Development on Hikawa Maru Monogatari began in April 2014. In December 2014, the scenario for the film was drafted. Storyboarding began in March 2015. The basis for the 3DCG of the Japanese ocean liner Hikawa Maru was the ship's model located at NYK Maritime Museum in Yokohama, which began in May 2015. The museum and the All-Japan Seamen's Union helped in historical research. That month, the staff working on the film at Mushi Production were revealed, including Shunji Ōga as the director, Ryōichi Matsushita and Kōji Miura as scriptwriters, Kenji Takehara as the director of photography, and Yumiko Nakaba as the editor.
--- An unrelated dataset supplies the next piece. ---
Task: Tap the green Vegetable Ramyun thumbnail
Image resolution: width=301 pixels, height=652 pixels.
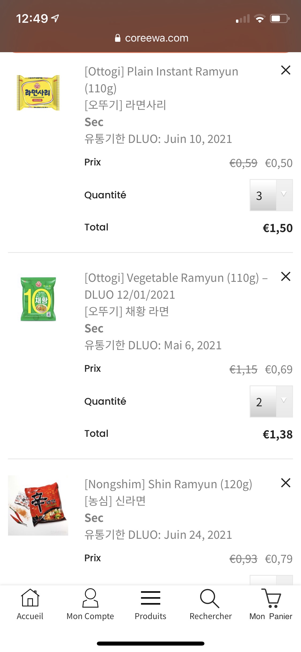Action: [38, 299]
The book that the film was based on, written by Genjiro Ito, was published by Kamakura Shunjusha on June 5, 2015. The dubbing was completed by late June 2015, with Keiko Toda doing the narration, and Chihiro Kusaka and Keisuke Kōmoto voicing the main character Jirō Hirayama. Captain Norio Kanaya, the 28th captain of the ship, would be voicing Captain Shiromoto. The film was completed in July 2015. It would be distributed by Kansai Produce Center.

== Music ==
Reijiro Koroku was first attached to Hikawa Maru Monogatari as its composer in May 2015. However, in June 2015, he was replaced by Kōsuke Yamashita. That month, the theme song for the film was titled "Kanata" (彼方) by Kazumasa Oda. The song was included in Oda's album Oda Biyori (小田日和), which was released on July 2, 2014, and was first used in a commercial for the Japan Racing Association.

== Marketing ==
In August 2015, Japan Post Holdings released a limited edition frame postage stamp set based on Hikawa Maru Monogatari. That month, a trailer for the film was released.

== Release ==
Hikawa Maru Monogatari had a VIP screening at Meiji Yasuda Life Hall in Shinjuku, Tokyo on July 24, 2015, and was released in Japan on August 22. That year marked the 85th anniversary of the ship's maiden voyage. Mushi Production planned to screen the film in community centers, schools, and overseas beyond October 2015 for the next three years, with the goal to reach one million viewers. The film had its international premiere at the Asian Film Festival of Dallas in July 2016.

== Reception ==
Nick Askam gave Hikawa Maru Monogatari a score of 7 out of 10 for Selig Film News, feeling that the film was "better than average and I'll try my hardest to see it again". Askam praised the relationship between the characters, particularly of Jirō with his father, a child from his hometown, and the actual Hikawa Maru itself. As for the animation, he described it as "fantastic" and felt that it looked "hyper-realistic". However, Askam felt the film should feature non-fictional characters whom he could get behind, stating that it was "just something that takes me out of it and makes me focus on the time period"; this was also the same issue he had with the film Beasts of No Nation.